▶ [Exercise] Pictures excluded, copy every record that follows exactly as it appears.

▶ [Supplied information]
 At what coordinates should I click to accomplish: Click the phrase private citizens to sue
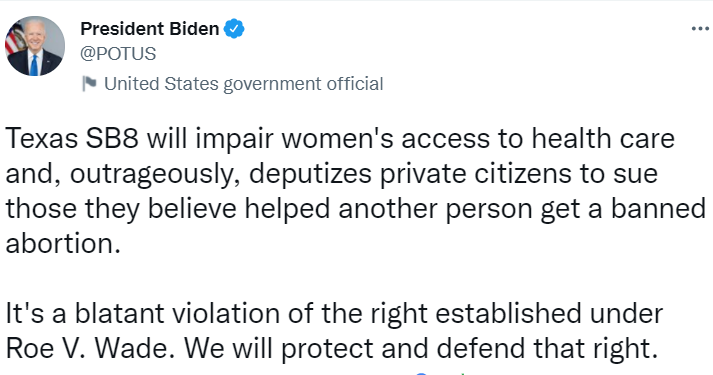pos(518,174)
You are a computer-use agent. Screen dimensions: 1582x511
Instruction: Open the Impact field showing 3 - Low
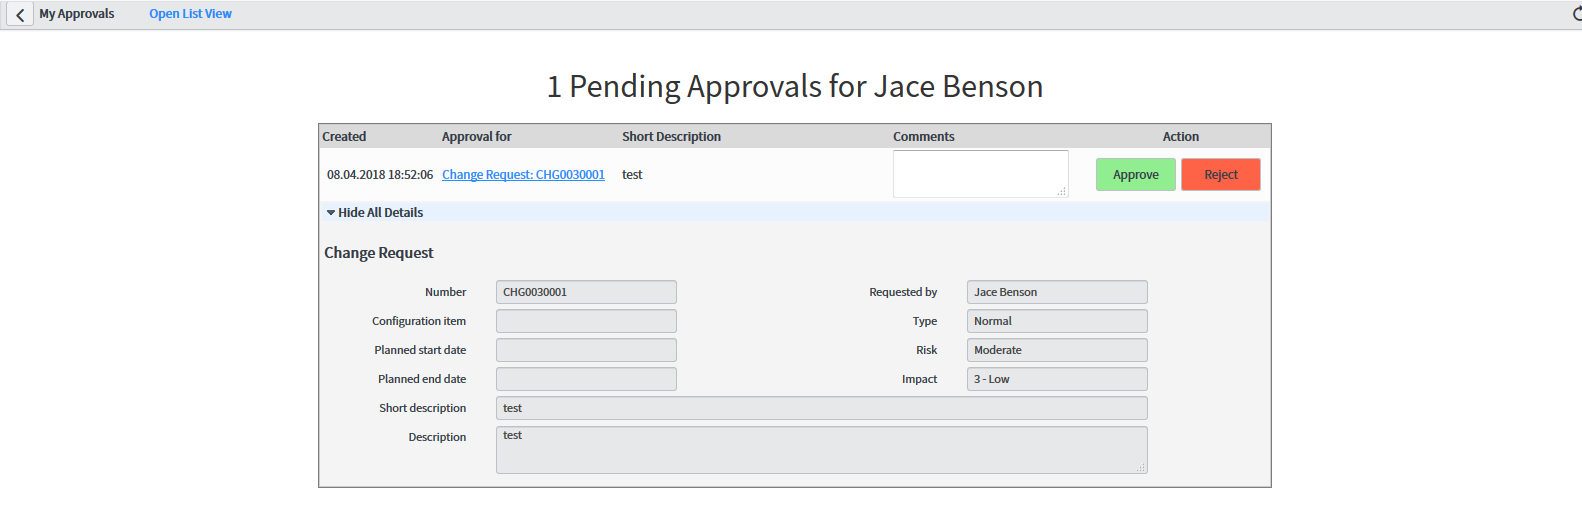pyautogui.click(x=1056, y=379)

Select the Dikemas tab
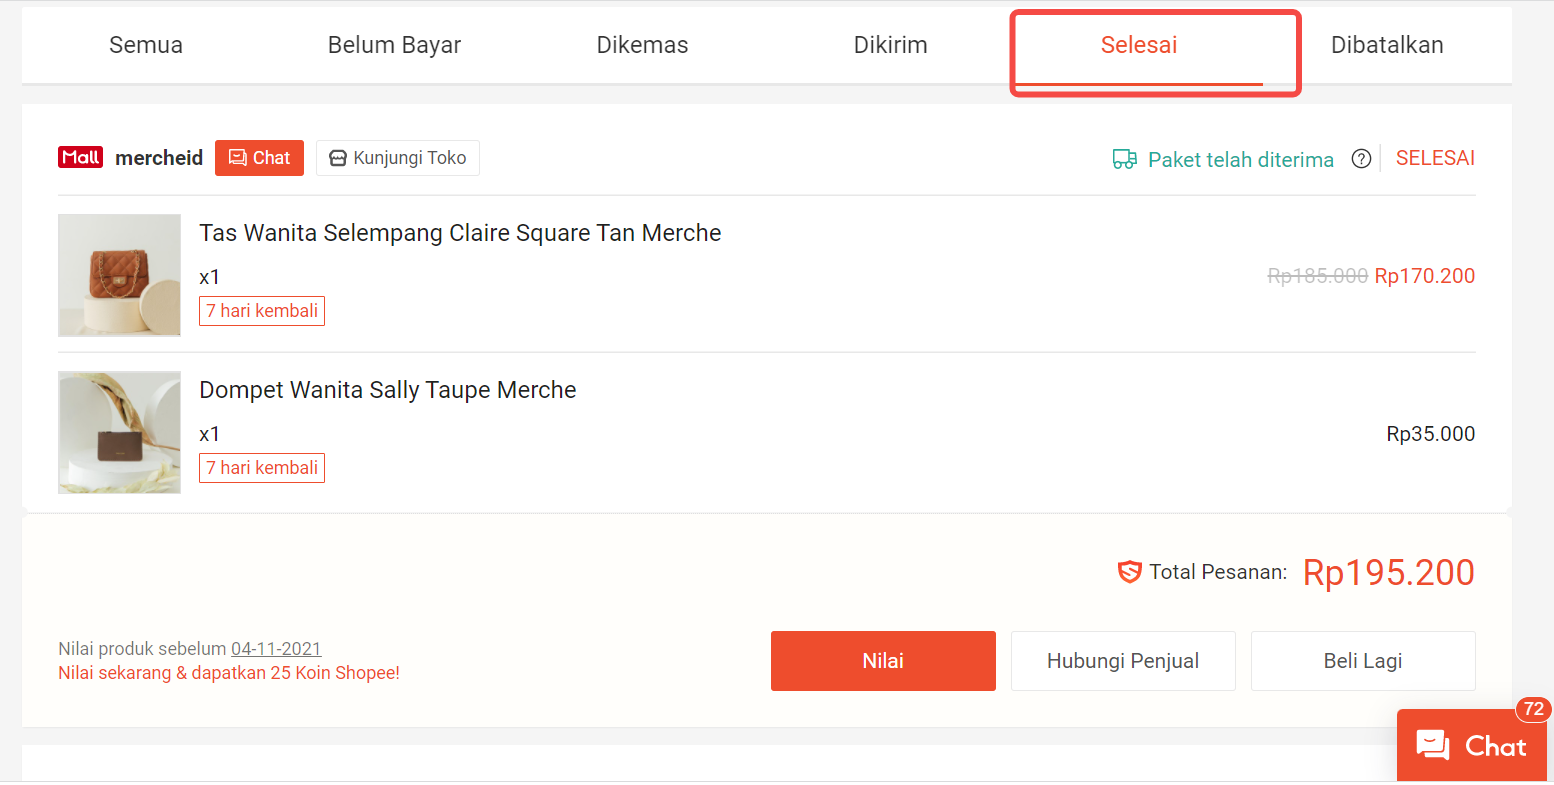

▶ [Reply to the exercise]
 At what coordinates should I click to accomplish: Click the phrase private citizens to sue
pos(518,174)
You are a computer-use agent. Screen dimensions: 1582x511
Instruction: Open the Impact field showing 3 - Low
pyautogui.click(x=1056, y=379)

Select the Dikemas tab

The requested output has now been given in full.